Non-antialiased fonts in gnome-terminal
Linux has supported antialiased fonts for quite some years now, but the default (antialiased) terminal fonts have always bothered me. By default, GNOME Terminal 2.x uses an antialiased Monospace or Fixed font:

I antialiasing makes terminals looks ugly. I much prefer the font as used by xterm, or GNOME Terminal 1.x. Back when Linux didn’t have good support for antialiased fonts, GNOME Terminal 1.x used a non-antialiased (bitmap) version of the Fixed font.

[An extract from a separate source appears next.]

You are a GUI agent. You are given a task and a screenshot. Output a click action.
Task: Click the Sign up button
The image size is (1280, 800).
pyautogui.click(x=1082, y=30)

Luckily, I can use bitmap fonts in all fontconfig-enabled applications (which automatically includes all GTK and Qt applications). Although the “Fixed” font is antialiased now, the “MiscFixed” font is not - in fact it’s exactly the same as the old non-antialiased “Fixed” font. After using the MiscFixed font, by terminal now looks like this:

Not only does this look nicer, it also makes GNOME Terminal faster.
It’s quite a hassle to find this font. I don’t remember where I got this font from. So for my convenience, as well as for the convenience of the reader, I have attached the font to this blog post:
MiscFixed font - download here
Extract the contents to ~/.fonts, restart your terminal, and select “MiscFixed” as font in your terminal.